To check for osteoporosis, we use a special X-ray method called bone densitometry testing, also known as DXA (dual-energy X-ray absorptiometry). DXA is used to evaluate bone loss and to diagnose and monitor osteoporosis.
What to Expect
During a comprehensive bone densitometry, you remain still on a padded table while the DXA equipment scans one or two areas of your body. The hip and lower spine are the typical areas of bone evaluated; together, they take about 10 minutes to scan. For your comfort, you should avoid wearing clothing with no zippers, rivets, or other metal around the spine or hip areas.
Bones naturally lose their density and strength gradually over time. In people with osteoporosis, this process happens faster. The result is an increasing risk of fracture, particularly in the spine, ribs, hips, and wrists.

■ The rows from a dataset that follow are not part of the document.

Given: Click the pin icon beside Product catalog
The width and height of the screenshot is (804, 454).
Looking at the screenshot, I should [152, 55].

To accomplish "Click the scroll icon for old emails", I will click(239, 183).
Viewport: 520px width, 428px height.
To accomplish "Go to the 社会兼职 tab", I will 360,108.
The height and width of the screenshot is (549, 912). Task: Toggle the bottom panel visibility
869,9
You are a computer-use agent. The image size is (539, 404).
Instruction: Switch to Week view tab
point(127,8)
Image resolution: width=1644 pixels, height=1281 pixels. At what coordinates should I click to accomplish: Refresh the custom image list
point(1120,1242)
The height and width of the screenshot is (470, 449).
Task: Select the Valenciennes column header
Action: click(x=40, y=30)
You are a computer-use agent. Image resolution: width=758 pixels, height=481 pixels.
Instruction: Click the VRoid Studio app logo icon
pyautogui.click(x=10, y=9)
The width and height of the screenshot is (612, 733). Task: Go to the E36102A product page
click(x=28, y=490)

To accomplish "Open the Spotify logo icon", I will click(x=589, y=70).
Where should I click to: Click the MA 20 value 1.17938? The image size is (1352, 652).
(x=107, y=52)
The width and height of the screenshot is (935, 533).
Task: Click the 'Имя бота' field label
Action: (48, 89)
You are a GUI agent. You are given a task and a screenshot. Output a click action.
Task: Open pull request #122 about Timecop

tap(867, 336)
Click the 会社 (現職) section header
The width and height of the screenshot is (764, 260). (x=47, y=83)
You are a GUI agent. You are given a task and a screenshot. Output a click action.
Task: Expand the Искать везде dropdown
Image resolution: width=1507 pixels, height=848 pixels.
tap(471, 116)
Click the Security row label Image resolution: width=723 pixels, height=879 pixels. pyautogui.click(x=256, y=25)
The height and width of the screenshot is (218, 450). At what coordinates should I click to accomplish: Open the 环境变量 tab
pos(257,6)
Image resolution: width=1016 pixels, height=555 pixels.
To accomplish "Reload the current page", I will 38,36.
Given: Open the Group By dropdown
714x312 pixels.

Women and men can develop osteoporosis at any age, but it is most common in post-menopausal women. Osteoporosis poses a serious health threat to 43 million Americans, 80 percent of whom are women. Half of all women after menopause are at risk of developing osteoporosis. Most bone loss occurs during the first ten years after the onset of menopause. That’s why it’s critical to detect and treat bone loss during these years.
In addition to age, several factors can increase your osteoporosis risk. They include:
- Advanced age
- Low peak bone mass at maturity
- Personal history of fractures after age 50
- Family history of fractures or osteoporosis
- Low body weight
- Low calcium intake or vitamin D deficiency
- Smoking or high alcohol consumption
- Use of corticosteroids or other high-risk medications
- Medical conditions such as ulcerative colitis, celiac disease, hyperthyroidism, hyperparathyroidism, kidney failure
The best way to detect bone loss is a quick and painless process called bone densitometry testing. Unlike a standard X-ray, densitometry can measure even very small amounts of bone loss.
We recommend a test for the following individuals:
- Women 65 and older
- Men 70 and older
- Postmenopausal women who have risk factors
- Adults who have had a fragility fracture (an incident in which healthy bones would not be expected to break), any condition associated with low bone mass, or other risk factors
Treatment may include changes to your diet, calcium and vitamin D supplements, exercise, and/or prescribed medications. All of these methods can lessen your risk of fracture and the resulting pain, expense, and danger.